May 25, 2017 03:33PM - edited May 25, 2017 03:36PM by ElaineTherese
I had dose dense AC (4 infusions, every two weeks), then 12 Taxols (weekly) + Herceptin + 4 doses of Perjeta.
Re: the calculator -- if you want to compare outcomes with and without treatment, go to the tab labeled breast cancer tools and then click on therapy. Then fill out your info again plus the treatment you plan to do and click update graph.
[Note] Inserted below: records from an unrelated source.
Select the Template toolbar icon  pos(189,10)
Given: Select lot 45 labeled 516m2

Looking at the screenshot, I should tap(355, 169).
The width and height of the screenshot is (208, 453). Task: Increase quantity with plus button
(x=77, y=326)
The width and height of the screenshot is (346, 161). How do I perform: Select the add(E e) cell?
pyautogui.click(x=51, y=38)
May 25, 2017 05:42PM - edited May 25, 2017 07:09PM by sportsmom16
Hi Everyone-- surgery over, started Herceptin and waiting on reconstruction-- thought I would be happy but am finding myself extremely depressed. Got a prescription for Citalapram (Celexa) - been on it for 2 weeks and some of the anxiety is gone and I feel better. I understand it takes a couple more weeks to really kick in -
Checked with my oncologist and he said it was ok to take with the Tamoxifen-problem is I did some research and found several articles that says it may limit the effectiveness of the Tamoxifen?? Many, many of the anti-depressants do.
So what do I do -- Anyone else in this boat-- what did other docs say? Thanks for any light you can shed on this?
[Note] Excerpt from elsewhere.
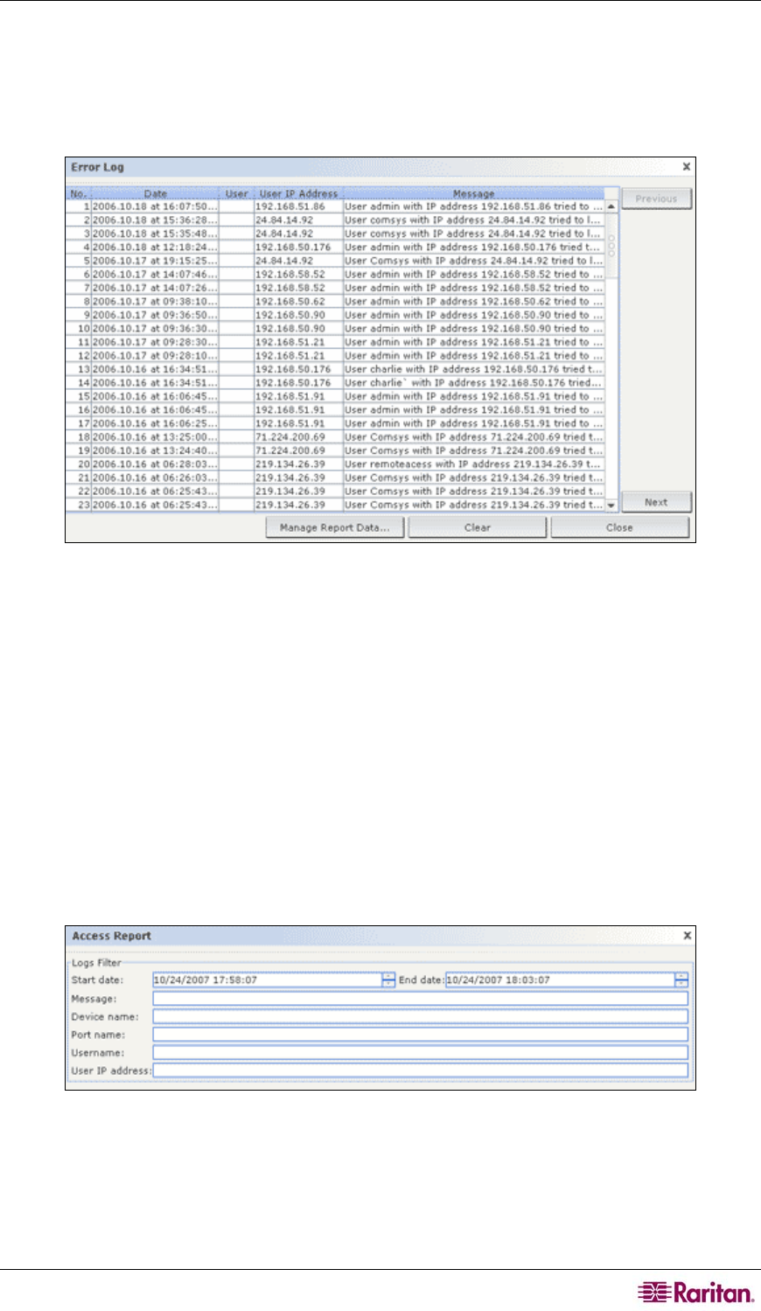Screen dimensions: 761x1311
Task: Adjust the Start date spinner
Action: point(388,980)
May 25, 2017 05:47PM ElaineTherese wrote:
I'm on Celexa, too, but I'm on an AI (Aromasin). The AIs don't interact as much with antidepressants as Tamoxifen. Celexa is an SSRI like Prozac, but each SSRI is slightly different. You might want to call your pharmacist to discuss this issue.
May 25, 2017 07:53PM WIhockeymom wrote:
thanks for the input everyone....my LVEF is 28% right now...sounds like they will see how quickly my heart rebounds before ruling out more Herceptin completely...I just switched Oncologists and she's frustrated that they didn't do an ECHO between the Adriamycin and Herceptin...to see which (probably both) caused the damage. I will be asking about Perjeta...
May 25, 2017 09:46PM Taco1946 wrote:
Before cancer I didn't think about what a psychological toll cancer takes on folks. Decisions every time one turns around. I appreciate seeing the longevity chart - hadn't found one before. For now, I plan to stick with my herceptin and anastrozole. Even though I had "chemo lite" I stopped the taxol after 8 of the 12 sessions because my neuropathy got so bad. I seem to be having no SE from the herceptin but have joint pain from the anastrozole. However, 4 weeks in, the SE are definitely getting better and I am making myself play golf, walk and go to exercise class. I was able to have brachytherapy which I think has helped my recovery time too. Just had my 71 birthday and celebrated our 50th wedding anniversary so I have had a good life. DH has promised that when I say enough treatment, he will honor that. We watched his brother die from the "cure" rather than from his cancer and I won't do that. Hard choices for all of us. I do know when I was struggling with stopping the taxol someone on one of these boards told me to make the best decision for me and then not second guess it. Just move on. Even if moving on is getting a second opinion.
May 26, 2017 06:35AM ElaineTherese wrote:
Definitely discuss the risks/rewards of chemo, targeted therapy, and hormonal therapy with your oncologist. The cancermath calculator is about general probabilities, not about you in particular. Your history of cancer and cancer treatments and any other health issues may make your case different. For example, someone with heart issues probably shouldn't get Adriamycin and maybe Herceptin. Hope your oncologist can provide you with some answers today.